Writing Chinese homework with Neovim and Pandoc

Kevin Guillaumond

June 20, 2022

One of my problems with learning the Chinese language is that there isn’t a strong correlation between what it sounds like and what it looks like written.

Another of my problems is that writing Chinese characters by hand is difficult, and not that useful to me. While I do enjoy taking notes on paper, I don’t really see many scenarios where I have to write something on paper and where it will be read by somebody who only understands Chinese characters.

For these reasons, some people choose to skip learning the characters entirely, and instead rely on pinyin, a romanization of the writing system. As an example of what “romanization” means, the name of the writing system itself is “汉语拼音”, which is romanized to “hànyǔ pīnyīn”.

While pinyin is very useful as a learning tool, no Chinese person actually uses it for written communication. I don’t want to rely entirely on it, because I’d like to be able to read and to text. Texting is possible using a keyboard where I input pinyin and just choose the correct character, which is a lot easier than being able to write it by hand.

I’m now in an actual Chinese class that has actual homework. Homework can be written in pinyin, but I want to get used to writing Chinese the way I would in real life, using my phone or laptop.

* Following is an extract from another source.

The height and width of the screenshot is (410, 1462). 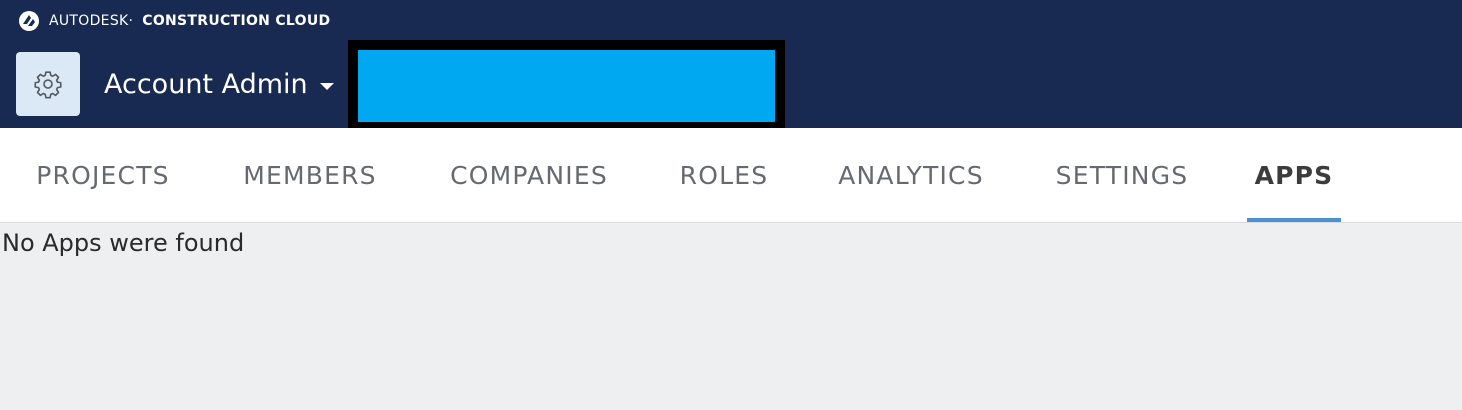 I want to click on account-admin-dropdown: Account Admin, so click(x=219, y=84).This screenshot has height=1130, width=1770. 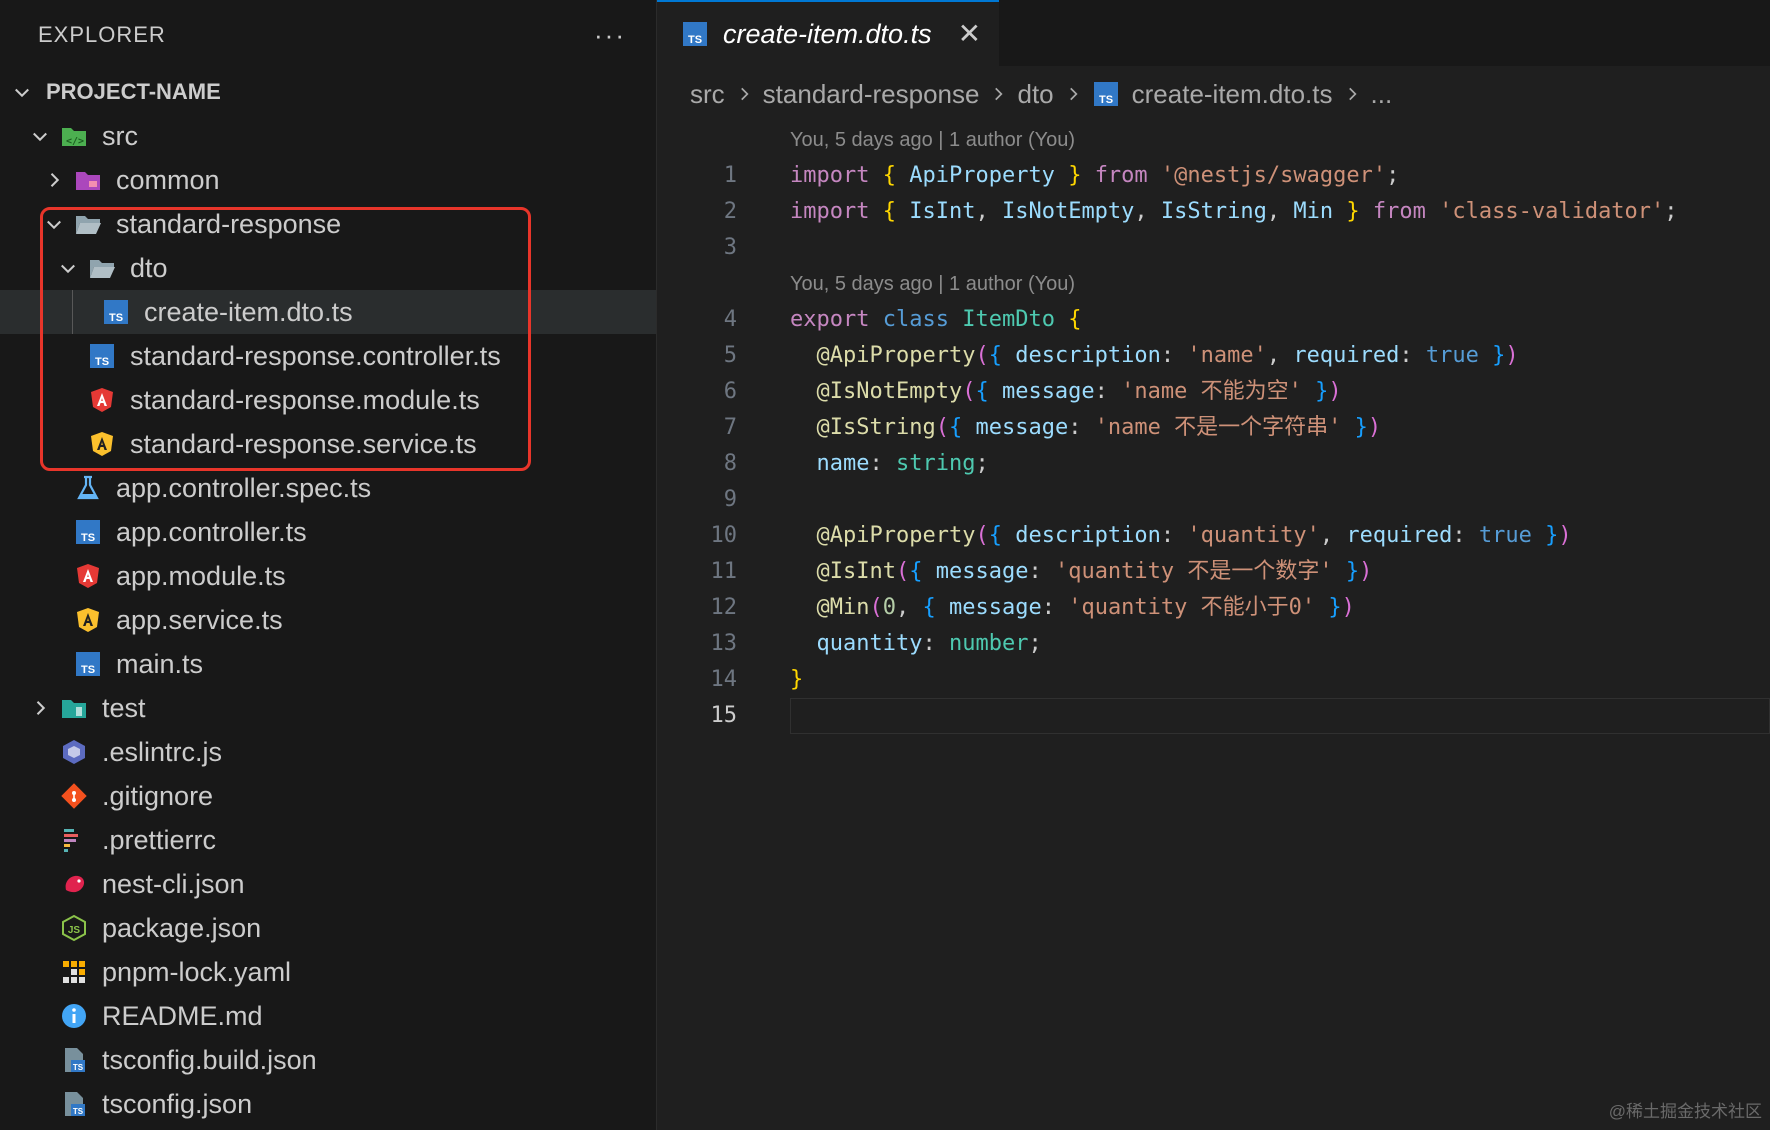 What do you see at coordinates (1232, 94) in the screenshot?
I see `breadcrumb-file: create-item.dto.ts` at bounding box center [1232, 94].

It seems a good idea to use tools I already use daily (or want to learn how to use), so I decided I would write the homework in Markdown on Neovim, then make a pretty PDF using Pandoc and LaTeX.

This is all done on PureOS but I assume it would work on most Debian derivatives.

First, install LaTeX and its Chinese language extension:

$ sudo apt install texlive
$ sudo apt install texlive-lang-chinese

Then optimistically try the obvious:

$ pandoc Homework1.md -f markdown -o Homework1.pdf
Error producing PDF.
! Package inputenc Error: Unicode character 第 (U+7B2C)
(inputenc)                not set up for use with LaTeX.

See the inputenc package documentation for explanation.
Type  H <return>  for immediate help.
 ...                                              
                                                  
l.52 第

Try running pandoc with --pdf-engine=xelatex.

Okay. The PDF engine has to be installed, so let’s do that and try again:

$ sudo apt install texlive-xetex
[...]
$ pandoc Homework1.md -f markdown -o Homework1.pdf --pdf-engine=xelatex
[WARNING] Missing character: There is no 第 (U+7B2C) in font [lmroman10-regular]:mapping=tex-text;!
[WARNING] Missing character: There is no 一 (U+4E00) in font [lmroman10-regular]:mapping=tex-text;!
[WARNING] Missing character: There is no 课 (U+8BFE) in font [lmroman10-regular]:mapping=tex-text;!
[WARNING] Missing character: There is no : (U+FF1A) in font [lmroman10-regular]:mapping=tex-text;!
[...]

So it skipped all the Chinese characters… I have to specify a font that includes them:

$ sudo apt install latex-cjk-all
[...]
$ pandoc Homework1.md -f markdown -o Homework1.pdf --pdf-engine=xelatex -V CJKmainfont='Noto Serif CJK SC'

And that’s how I can now write my Chinese homework on my phone or computer, run this command, print the resulting PDF and present it proudly at my next class!